--- Input ---

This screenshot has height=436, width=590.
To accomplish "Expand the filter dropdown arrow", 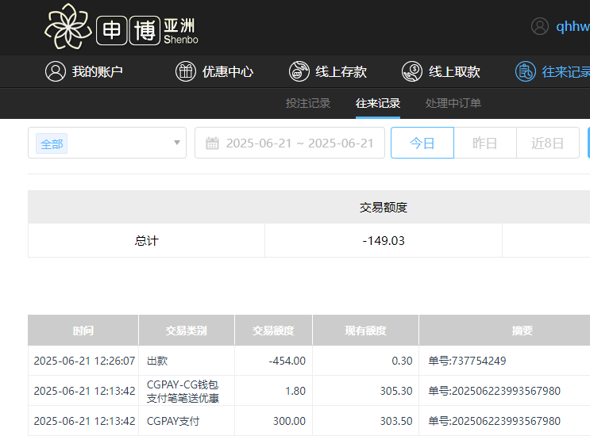I will pos(176,143).
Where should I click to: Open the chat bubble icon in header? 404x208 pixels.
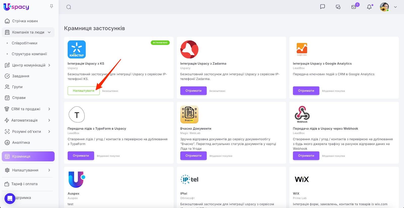coord(322,7)
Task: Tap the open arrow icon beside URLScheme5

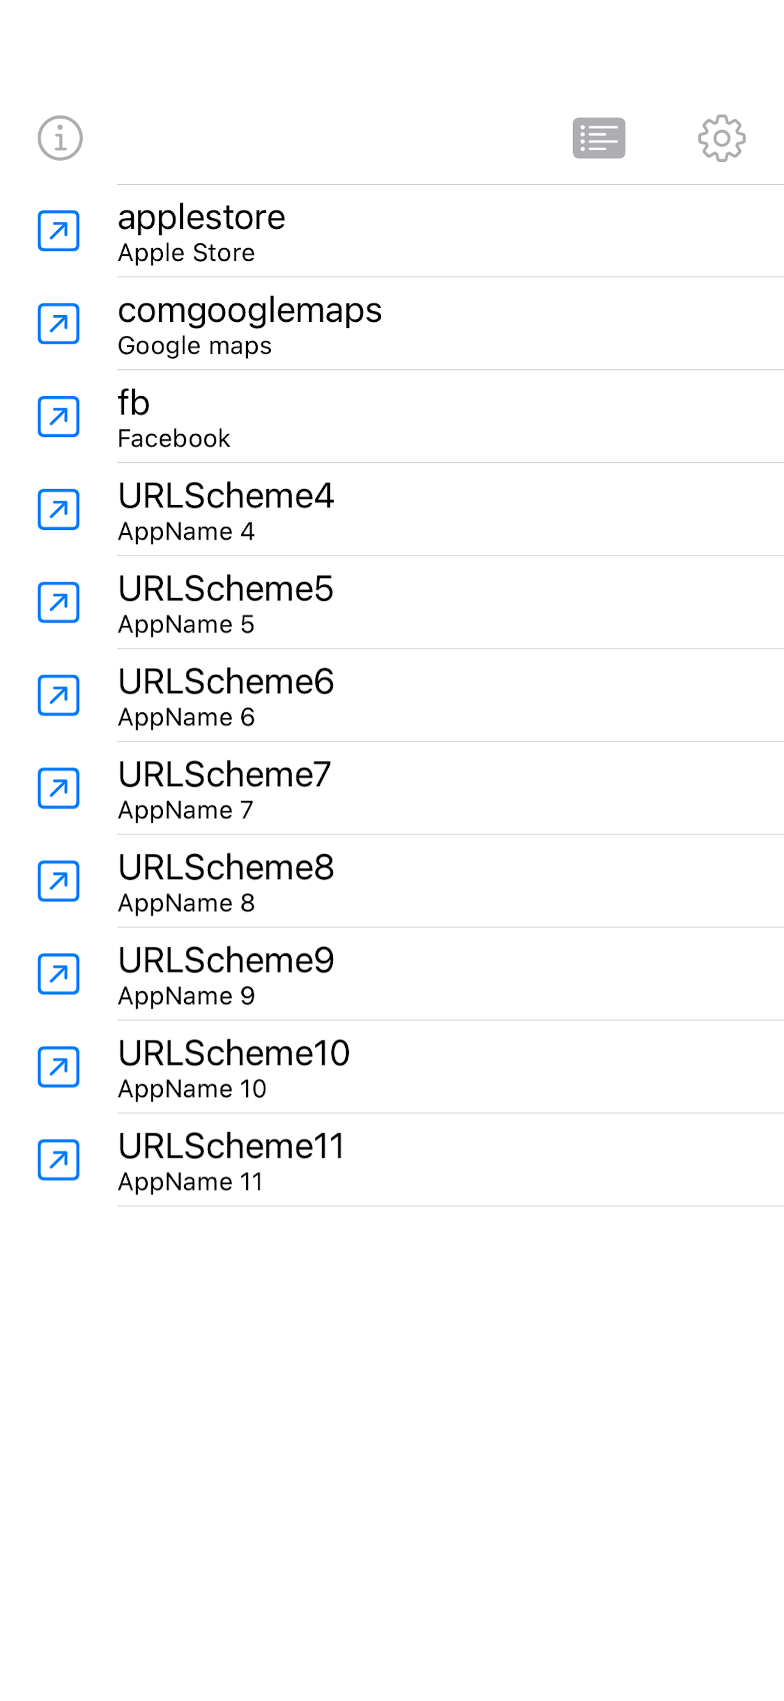Action: coord(58,602)
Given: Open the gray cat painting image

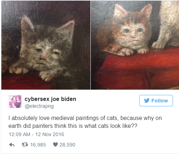Looking at the screenshot, I should (46, 45).
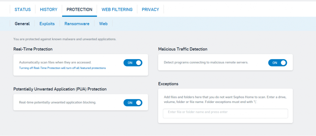The height and width of the screenshot is (136, 316).
Task: Disable the Real-Time Protection toggle
Action: (133, 63)
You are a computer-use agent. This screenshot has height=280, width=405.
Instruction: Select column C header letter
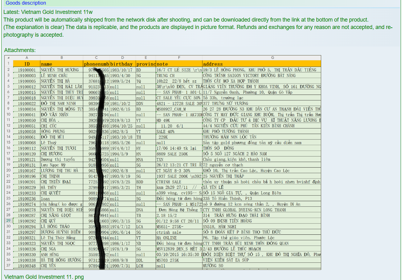tap(96, 58)
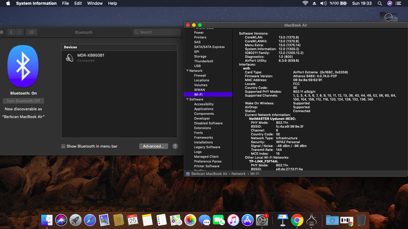
Task: Click the Wi-Fi status icon in menu bar
Action: (305, 3)
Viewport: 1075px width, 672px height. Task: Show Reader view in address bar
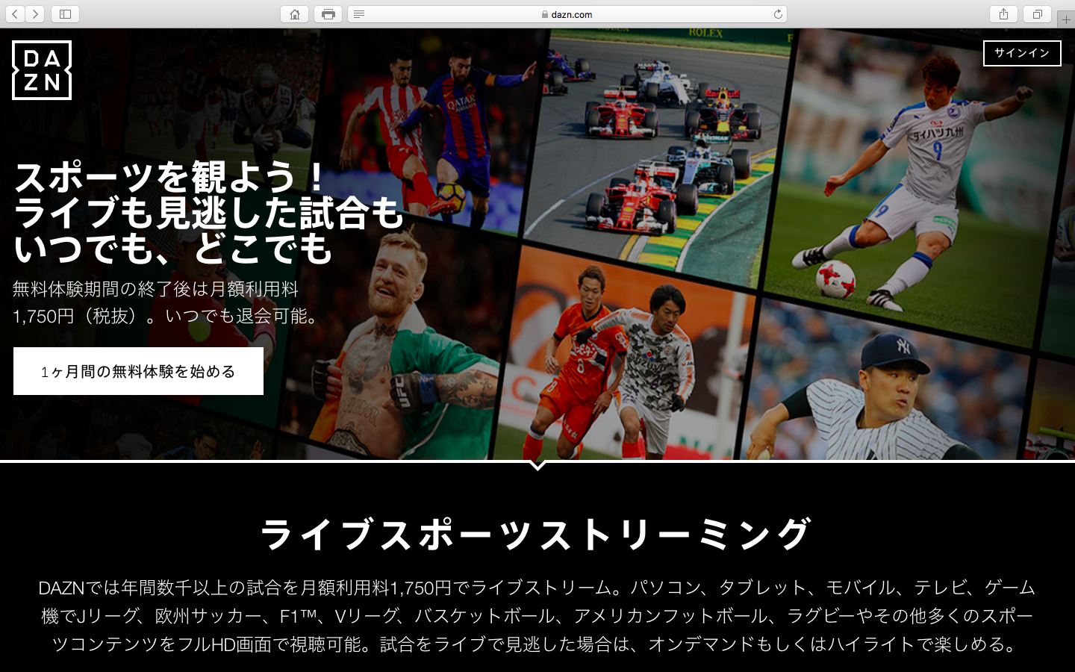pyautogui.click(x=359, y=14)
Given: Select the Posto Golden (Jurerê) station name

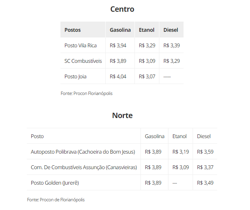Looking at the screenshot, I should (55, 183).
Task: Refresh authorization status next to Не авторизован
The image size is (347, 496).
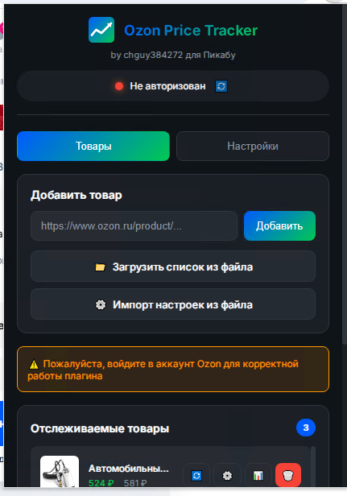Action: pos(221,86)
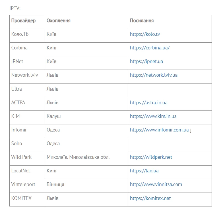Follow the astra.in.ua link
Image resolution: width=221 pixels, height=213 pixels.
(148, 103)
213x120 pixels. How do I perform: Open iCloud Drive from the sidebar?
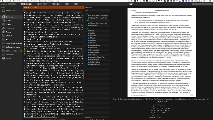click(10, 55)
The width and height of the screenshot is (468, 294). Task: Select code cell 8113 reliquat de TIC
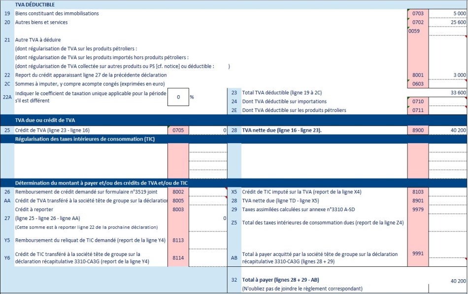pos(178,240)
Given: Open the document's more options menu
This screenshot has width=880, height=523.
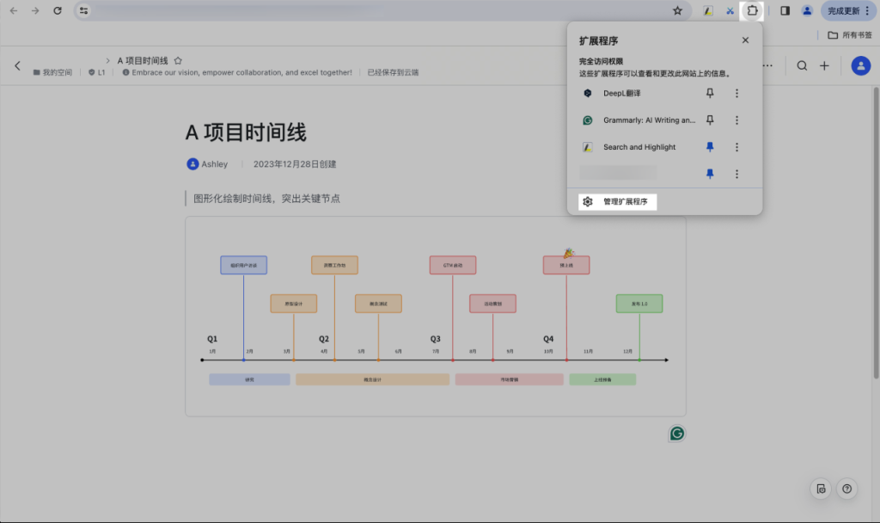Looking at the screenshot, I should 767,65.
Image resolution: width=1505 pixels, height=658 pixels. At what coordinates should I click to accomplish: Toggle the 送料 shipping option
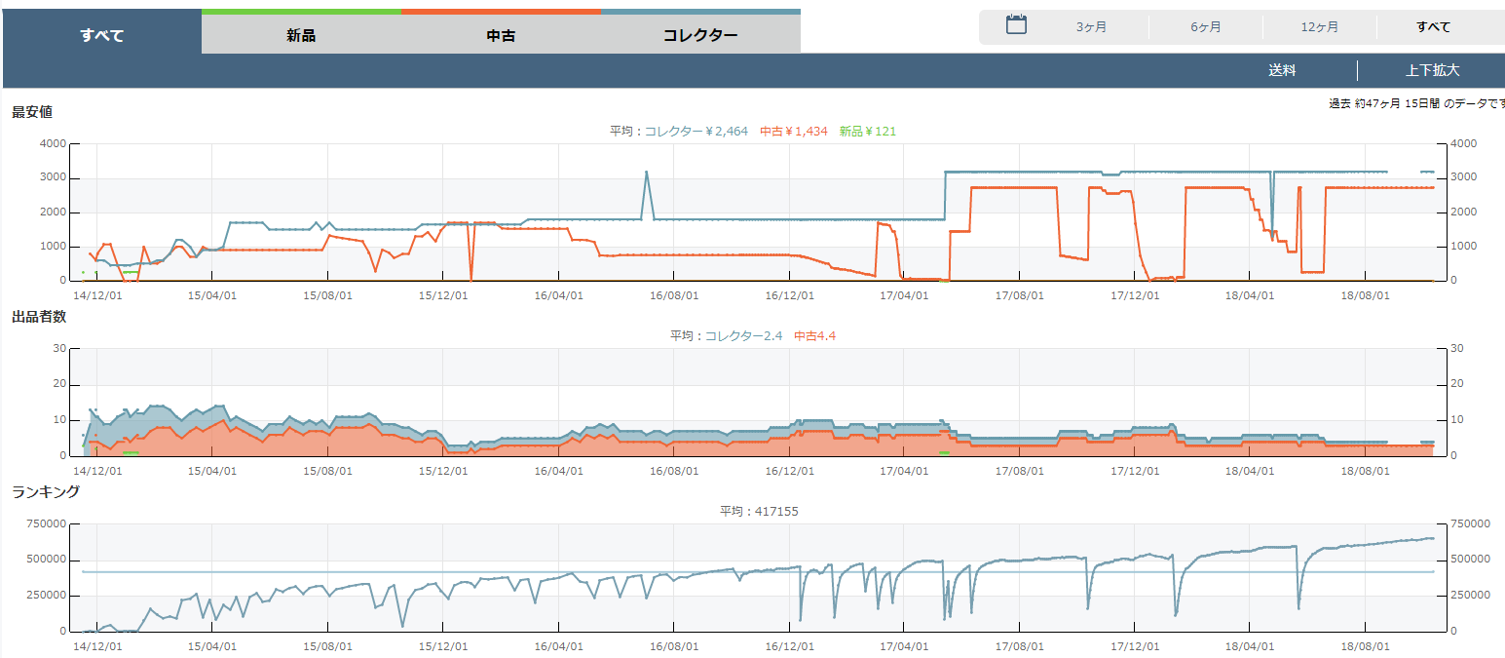click(x=1282, y=70)
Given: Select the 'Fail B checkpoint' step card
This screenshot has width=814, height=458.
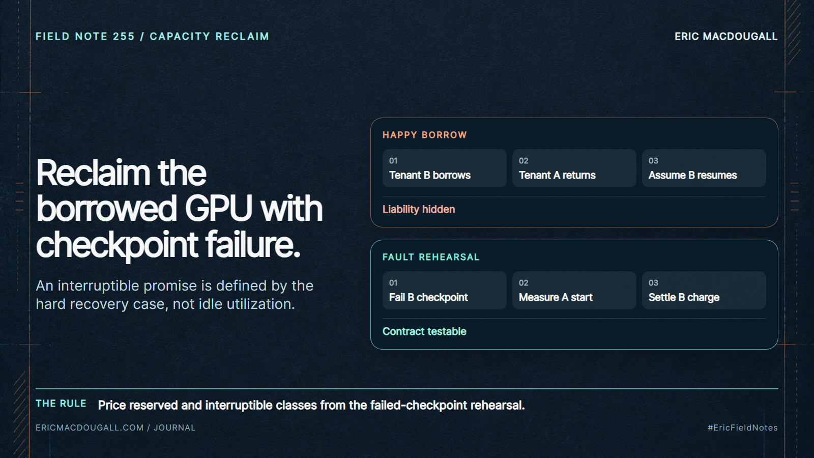Looking at the screenshot, I should pyautogui.click(x=444, y=290).
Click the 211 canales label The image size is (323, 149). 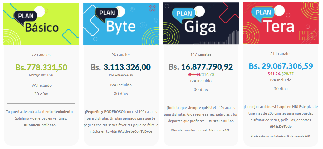pyautogui.click(x=280, y=54)
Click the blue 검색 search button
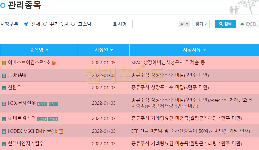This screenshot has height=150, width=259. (x=225, y=24)
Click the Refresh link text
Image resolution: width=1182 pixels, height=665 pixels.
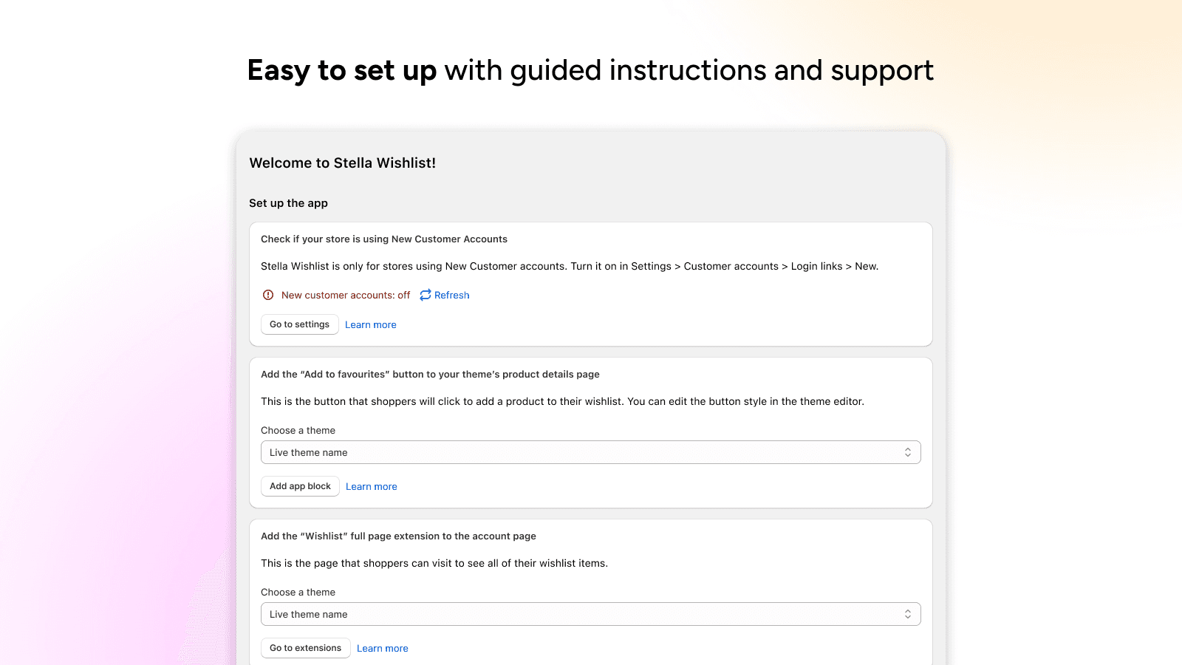tap(451, 295)
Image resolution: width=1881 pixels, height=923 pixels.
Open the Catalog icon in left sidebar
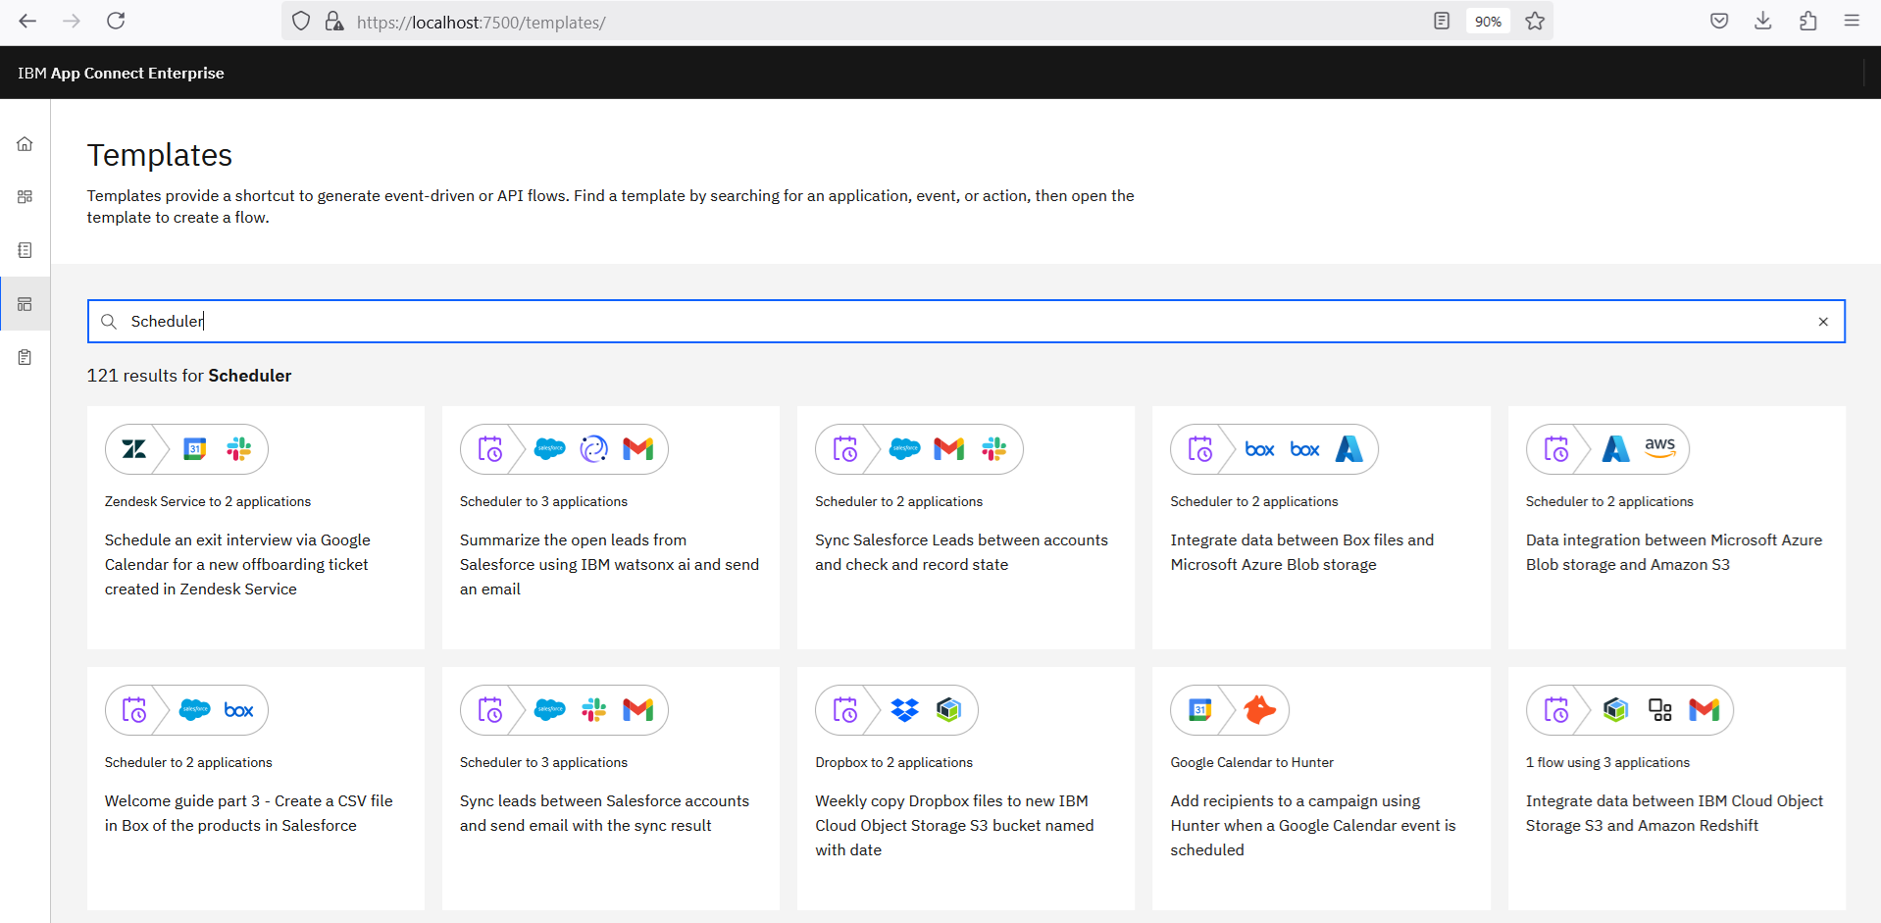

---

=== Work instruction ===
Find and copy each line above holding "Refresh".

=== Output below ===
Task: Refresh authorization status next to Не авторизован
Click the Refresh link text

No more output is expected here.